Building Multimodal Autoregressive Models for Time-Aligned and Contextual Modalities
By Isaac Noble, Software Engineer, Google Research, and Anelia Angelova, Research Scientist, Google DeepMind
When developing machine learning models for real-life applications, it’s important to consider inputs from multiple modalities to capture different aspects of the world around us. Modalities such as audio, video, and text provide diverse and complementary information about visual inputs. However, building multimodal models is challenging due to the heterogeneity of these modalities.
In our recent research paper, “Mirasol3B: A Multimodal Autoregressive model for time-aligned and contextual modalities”, we introduce a multimodal autoregressive model (Mirasol3B) that addresses these challenges. Our model consists of separate autoregressive components for time-synchronized modalities (audio and video) and modalities that are not necessarily time-aligned but still sequential, such as text inputs. Additionally, the time-aligned modalities are partitioned in time to facilitate joint feature learning.

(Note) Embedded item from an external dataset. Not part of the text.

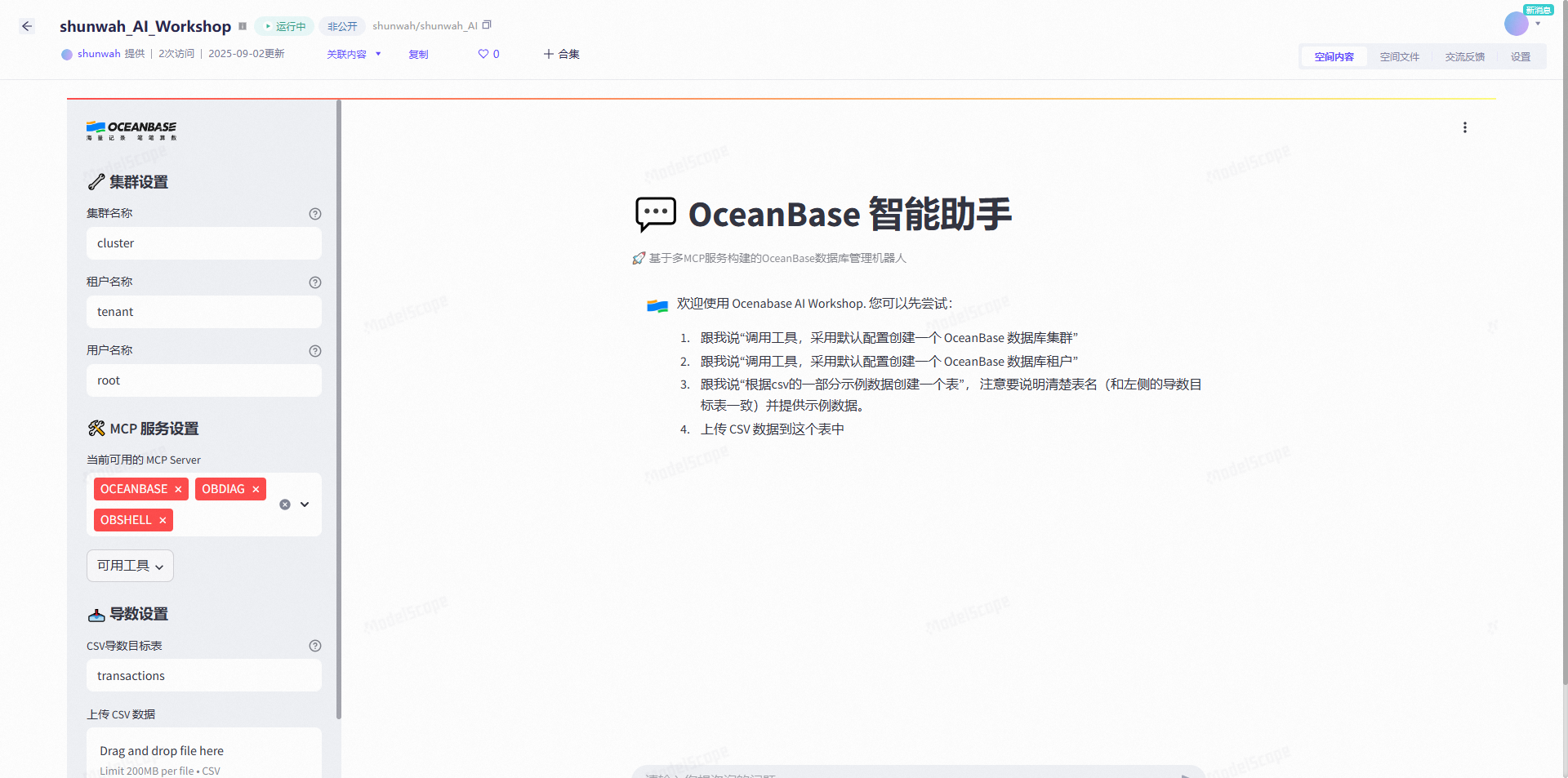
Task: Click the transactions target table input field
Action: pyautogui.click(x=203, y=675)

By decoupling the multimodal modeling into separate autoregressive models and leveraging partitioned time-aligned modalities, our approach allows for the efficient handling of longer videos compared to other multimodal models. Mirasol3B, with 3B parameters, is also more compact than prior models like Flamingo (80B) and PaLI-X (55B).

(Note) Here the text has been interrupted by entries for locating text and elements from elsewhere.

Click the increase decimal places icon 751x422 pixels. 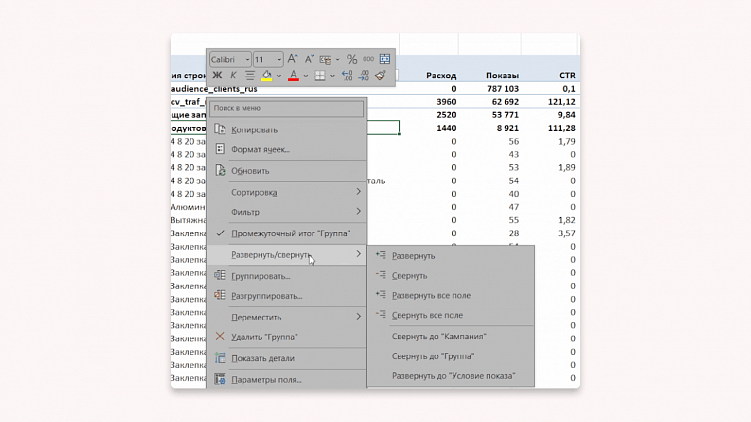(x=347, y=76)
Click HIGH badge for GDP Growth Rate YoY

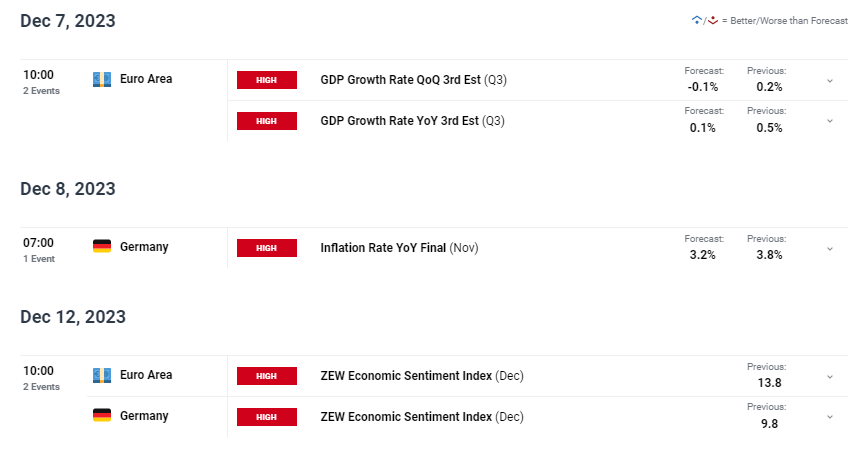pyautogui.click(x=267, y=121)
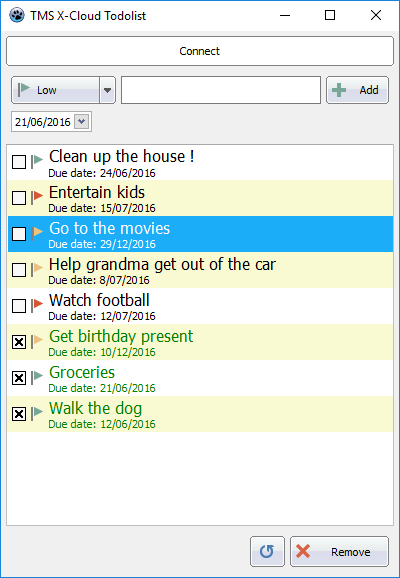The height and width of the screenshot is (578, 400).
Task: Uncheck the Walk the dog checkbox
Action: (19, 414)
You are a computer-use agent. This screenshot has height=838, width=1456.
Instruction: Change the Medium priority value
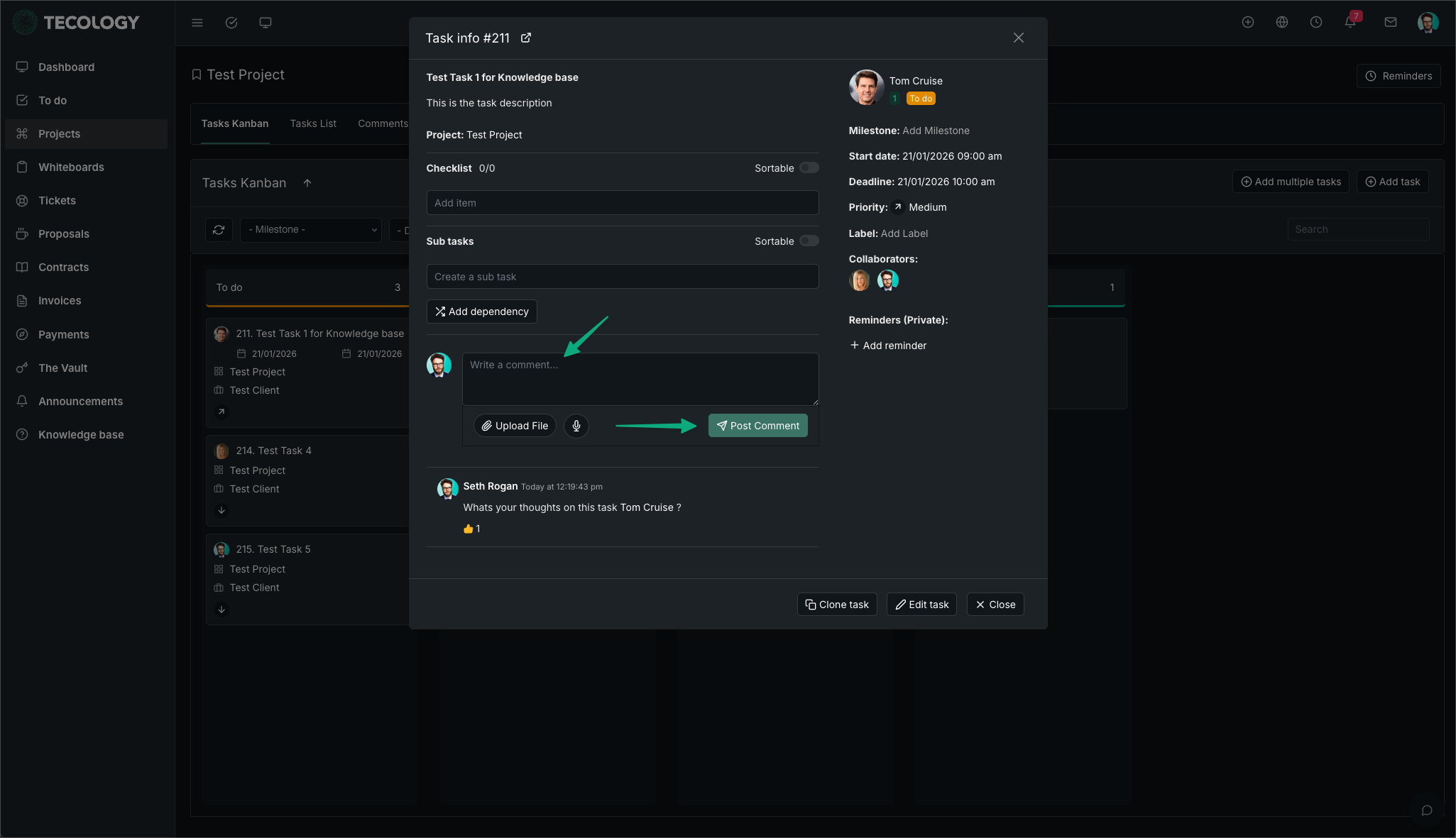pyautogui.click(x=927, y=207)
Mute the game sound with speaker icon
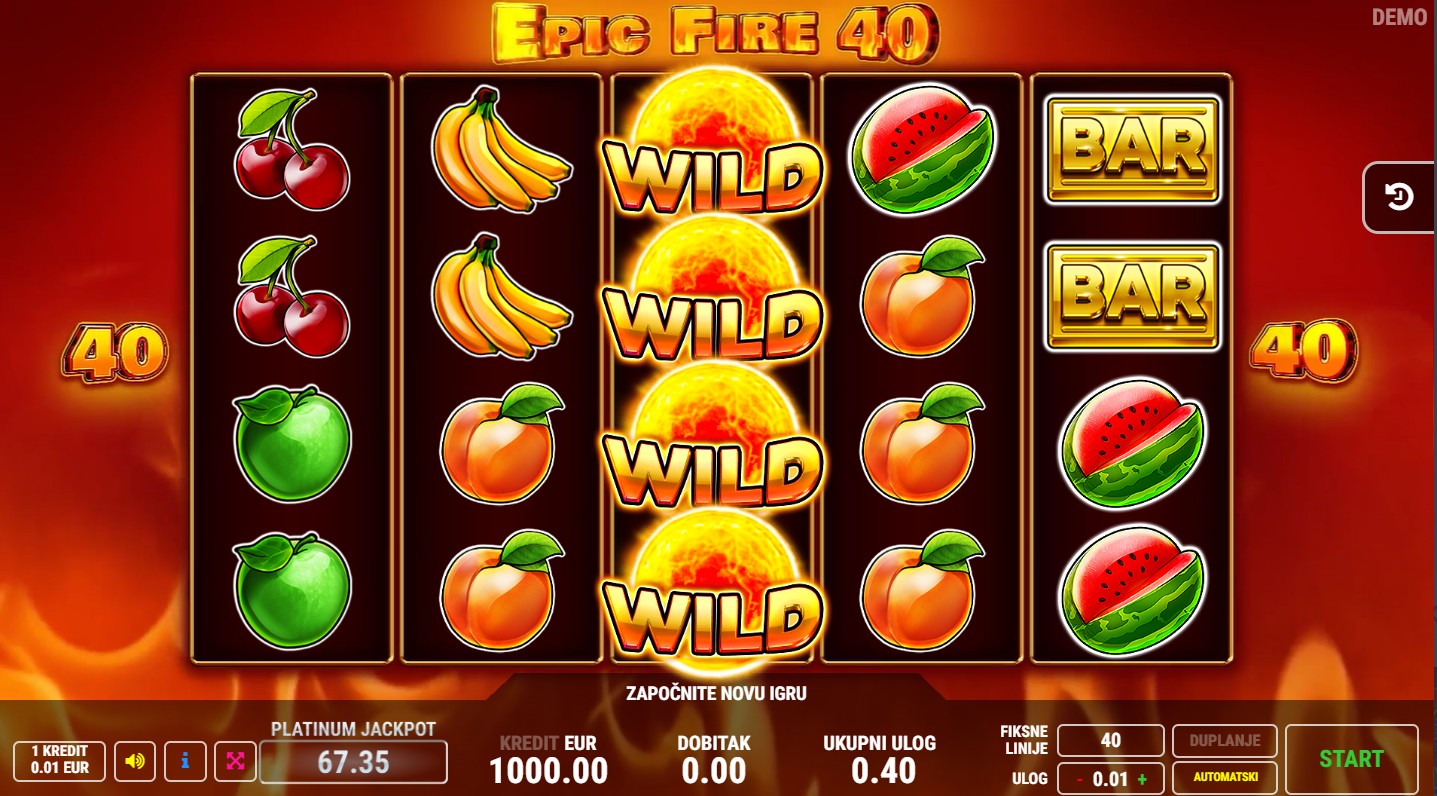 134,762
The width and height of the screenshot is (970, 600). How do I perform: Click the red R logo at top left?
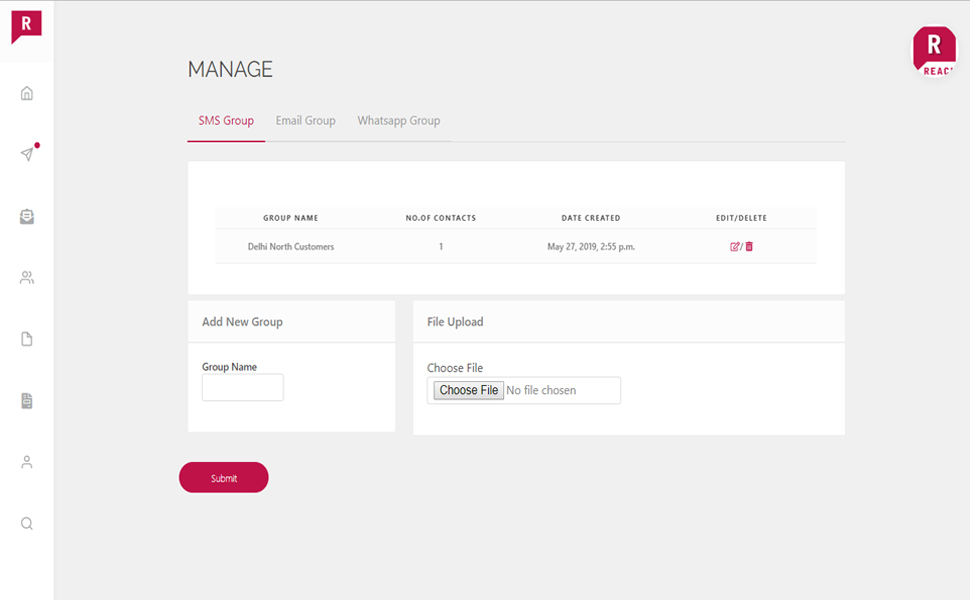tap(26, 25)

In our experiments, Mirasol3B outperformed state-of-the-art approaches on various benchmarks, including video question answering (video QA), long video QA, and audio-video-text benchmarks.
Model Architecture
The Mirasol3B architecture includes separate autoregressive models for time-aligned modalities (audio and video) and a combiner module for contextual modalities (text). The combiner module learns compact but informative features to process long video/audio inputs.

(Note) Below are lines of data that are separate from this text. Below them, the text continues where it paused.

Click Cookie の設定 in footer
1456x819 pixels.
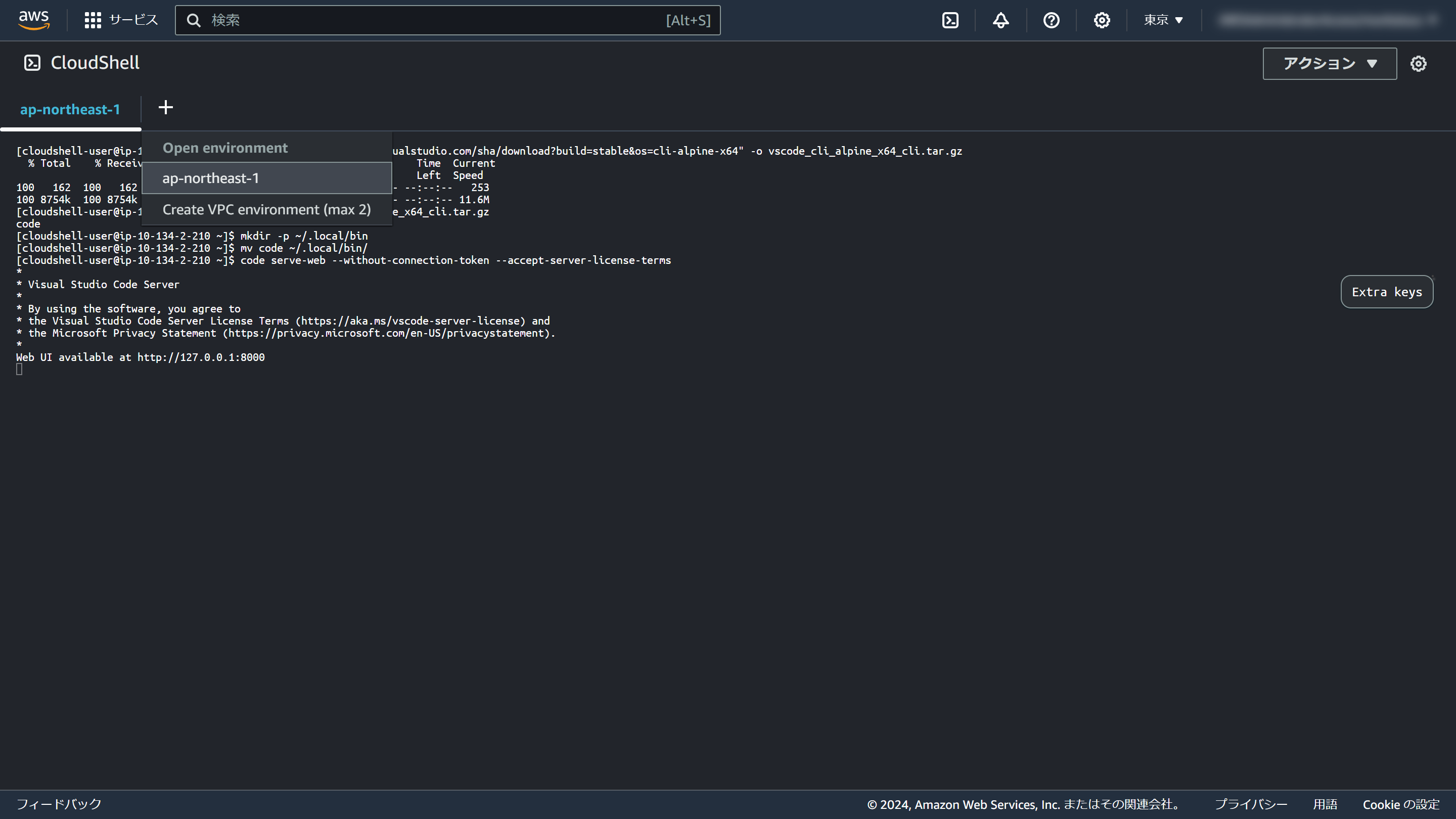tap(1400, 804)
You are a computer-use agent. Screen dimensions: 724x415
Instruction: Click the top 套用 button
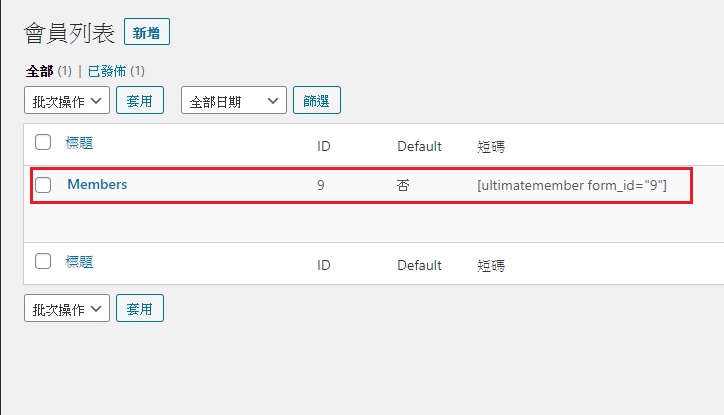click(140, 100)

Coordinating Time-Aligned and Contextual Modalities
Due to the distinct characteristics of video, audio, and text, we employ cross-attention mechanisms to coordinate learning between the time-aligned and contextual modalities. This allows the two components to exchange information without the need for time synchronization.
Time-Aligned Autoregressive Modeling of Video and Audio
To preserve temporal information in long videos, we adopt an autoregressive modeling strategy. The video is partitioned into smaller chunks, which are processed by a combiner module to generate joint audio and video feature representations. These representations are then used in an autoregressive Transformer to learn the temporal relationships between the chunks.
Modeling Long Videos with a Modality Combiner
To combine video and audio signals, we introduce a learning module called the Combiner. The Combiner processes video and audio inputs and generates a joint feature representation. It also reduces the dimensionality of the input features to handle the large volume of data in video and audio signals.
Combiner Styles
The Combiner can be implemented as a simple causal Transformer or with a learnable memory component, such as the Token Turing Machine (TTM). The TTM compresses previous features to reduce computation.
Results
We evaluated our approach on various benchmarks, including video QA and audio-video classification tasks. Our model achieved improved performance compared to state-of-the-art approaches, even with a smaller number of parameters. Notably, our model can efficiently process longer videos without increasing the model size.
Conclusion
Our multimodal autoregressive model, Mirasol3B, offers an effective solution for building models that capture information from multiple modalities. By considering the distinct characteristics of different modalities and leveraging partitioned time-aligned modalities, we achieve improved performance on various tasks. Our model is compact, efficient, and capable of handling longer videos.